Mira a quién vas a tener delante
Cinco minutos por entrevistador en LinkedIn. Dos preguntas que quieres contestar:
- ¿Qué hacían antes de este puesto y cuánto llevan aquí?
- ¿Hay algo en su trayectoria que se cruce con la tuya?
Ya está. No estás montando un dossier. Buscas ese trozo de terreno común que hace que la conversación parezca menos un examen y más una primera reunión normal entre dos personas del mismo sector.
Si no encuentras el perfil de LinkedIn, mira la página «about» de la empresa. Si esa persona no aparece en ningún sitio público, sáltatela. Hay entrevistadores que cuidan su privacidad y no necesitas mencionar que has buscado.
Glassdoor y Blind, con cabeza
Las reseñas de Glassdoor están sesgadas hacia la rabia. Los hilos de Blind son específicos y a menudo amargos. Los dos sirven para una cosa: detectar patrones que se repiten. Si cinco reseñas distintas mencionan el mismo proceso roto, eso es señal. Si una reseña dice que el management es horrible y otras cuarenta dicen que está bien, eso es ruido.
No metas las reseñas de Glassdoor en la entrevista. Decir «He leído en Glassdoor que…» es la forma segura de no tener oferta. Usa los patrones para guiar lo que preguntas, no como prueba para confrontar a nadie.
Prepara tres preguntas que de verdad quieras hacer
Es el único entregable que importa. Al final de los 45 minutos deberías tener tres preguntas reales, no genéricas. Las genéricas suenan así:
- ¿Cómo es la cultura de la empresa?
- ¿Cómo se mide el éxito en este puesto?
- ¿Cuáles son los siguientes pasos?
Las reales suenan así:
- En la página de empleo destacáis el trabajo asíncrono, pero la mayoría de los posts del blog técnico tienen varios autores. ¿Cómo es la colaboración en el día a día?
- El anuncio de la Serie B mencionaba expansión a Alemania. ¿Va a participar este equipo?
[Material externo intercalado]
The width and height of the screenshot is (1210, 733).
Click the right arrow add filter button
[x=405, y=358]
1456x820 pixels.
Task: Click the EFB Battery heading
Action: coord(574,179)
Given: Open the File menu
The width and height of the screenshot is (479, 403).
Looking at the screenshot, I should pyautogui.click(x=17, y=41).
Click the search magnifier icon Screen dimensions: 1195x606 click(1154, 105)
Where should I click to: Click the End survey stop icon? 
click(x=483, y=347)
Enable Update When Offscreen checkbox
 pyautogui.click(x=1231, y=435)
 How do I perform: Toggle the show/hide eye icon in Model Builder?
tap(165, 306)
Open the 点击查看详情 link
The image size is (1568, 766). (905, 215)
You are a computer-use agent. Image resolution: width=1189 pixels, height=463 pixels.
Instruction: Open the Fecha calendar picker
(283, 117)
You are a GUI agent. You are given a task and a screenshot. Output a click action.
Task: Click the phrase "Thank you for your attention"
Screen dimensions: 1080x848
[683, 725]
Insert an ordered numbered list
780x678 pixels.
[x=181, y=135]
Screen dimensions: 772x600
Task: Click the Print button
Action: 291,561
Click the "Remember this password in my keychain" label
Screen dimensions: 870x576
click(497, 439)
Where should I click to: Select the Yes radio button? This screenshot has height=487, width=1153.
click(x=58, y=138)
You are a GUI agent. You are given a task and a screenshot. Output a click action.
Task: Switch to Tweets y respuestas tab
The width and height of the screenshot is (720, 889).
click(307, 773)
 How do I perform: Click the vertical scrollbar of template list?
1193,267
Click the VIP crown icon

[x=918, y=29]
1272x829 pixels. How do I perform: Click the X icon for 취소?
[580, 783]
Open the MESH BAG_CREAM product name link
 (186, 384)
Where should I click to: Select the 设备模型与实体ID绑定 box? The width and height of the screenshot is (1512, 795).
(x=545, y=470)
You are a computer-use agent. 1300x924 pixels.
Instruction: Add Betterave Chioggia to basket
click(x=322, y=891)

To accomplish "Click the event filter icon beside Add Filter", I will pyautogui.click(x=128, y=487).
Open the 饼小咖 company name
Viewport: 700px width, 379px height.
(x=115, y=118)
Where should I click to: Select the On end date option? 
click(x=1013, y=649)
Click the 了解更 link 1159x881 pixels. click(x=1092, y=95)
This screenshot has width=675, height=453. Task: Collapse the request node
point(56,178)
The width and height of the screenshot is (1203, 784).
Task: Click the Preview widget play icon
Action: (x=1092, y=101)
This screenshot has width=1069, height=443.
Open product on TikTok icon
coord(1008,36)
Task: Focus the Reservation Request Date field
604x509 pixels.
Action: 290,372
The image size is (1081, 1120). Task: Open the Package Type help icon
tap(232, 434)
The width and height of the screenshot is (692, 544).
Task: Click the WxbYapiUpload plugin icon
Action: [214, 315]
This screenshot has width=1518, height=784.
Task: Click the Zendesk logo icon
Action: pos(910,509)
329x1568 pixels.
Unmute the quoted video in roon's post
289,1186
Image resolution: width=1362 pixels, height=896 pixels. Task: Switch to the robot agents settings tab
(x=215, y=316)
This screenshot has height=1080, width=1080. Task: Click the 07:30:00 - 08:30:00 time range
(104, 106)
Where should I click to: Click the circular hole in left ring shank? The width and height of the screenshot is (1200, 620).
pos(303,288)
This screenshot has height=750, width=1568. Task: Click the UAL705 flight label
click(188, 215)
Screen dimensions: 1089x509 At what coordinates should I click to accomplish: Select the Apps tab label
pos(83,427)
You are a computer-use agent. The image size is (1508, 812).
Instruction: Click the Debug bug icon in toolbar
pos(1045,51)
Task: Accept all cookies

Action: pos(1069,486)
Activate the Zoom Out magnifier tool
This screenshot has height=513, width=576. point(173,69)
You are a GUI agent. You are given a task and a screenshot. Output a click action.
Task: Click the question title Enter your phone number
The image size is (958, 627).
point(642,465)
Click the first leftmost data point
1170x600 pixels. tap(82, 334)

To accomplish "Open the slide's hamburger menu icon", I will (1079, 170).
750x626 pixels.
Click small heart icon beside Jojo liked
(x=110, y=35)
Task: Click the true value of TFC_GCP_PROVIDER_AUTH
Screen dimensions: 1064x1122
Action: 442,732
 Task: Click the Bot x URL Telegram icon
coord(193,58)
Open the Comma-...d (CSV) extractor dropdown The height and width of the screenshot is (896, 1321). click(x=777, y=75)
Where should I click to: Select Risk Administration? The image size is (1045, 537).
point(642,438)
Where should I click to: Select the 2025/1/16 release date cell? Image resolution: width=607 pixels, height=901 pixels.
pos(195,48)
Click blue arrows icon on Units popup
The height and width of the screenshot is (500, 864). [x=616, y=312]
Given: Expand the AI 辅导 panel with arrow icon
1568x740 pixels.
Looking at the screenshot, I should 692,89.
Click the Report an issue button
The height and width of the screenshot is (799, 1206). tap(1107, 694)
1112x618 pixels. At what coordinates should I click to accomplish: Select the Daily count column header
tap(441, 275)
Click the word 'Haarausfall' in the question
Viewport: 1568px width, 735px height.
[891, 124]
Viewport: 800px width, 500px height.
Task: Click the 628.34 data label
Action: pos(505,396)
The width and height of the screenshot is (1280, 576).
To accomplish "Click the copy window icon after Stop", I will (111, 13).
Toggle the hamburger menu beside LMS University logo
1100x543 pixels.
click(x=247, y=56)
Y si es así, ¿cuándo?
- He visto que la documentación de la API se reescribió este año. ¿Qué fallaba en la antigua y qué aprendisteis con la migración?
No hace falta que tengas tres. Con dos basta. Una buena pregunta golpea más fuerte que cinco ensayadas.
Qué saltarse
Una lista corta de investigación que parece productiva y no lo es:
- Memorizar las biografías del equipo directivo. Nadie te lo pregunta.
- Leerte todos los comunicados de los últimos cinco años.
- Escribir un documento resumen que no vas a volver a abrir.
- Examinarte sobre la misión de la empresa.
Si estás trabajando tu CV a la vez que preparas la entrevista, Postulit puede mantener tus documentos alineados con el puesto al que aplicas para que no cuentes en la sala una historia distinta de la que aparece en la hoja.
Cuarenta y cinco minutos llegan. La entrevista se juega sobre todo en cómo piensas y cómo encajas, y ninguna de las dos cosas mejora con una sexta hora de lectura de fondo.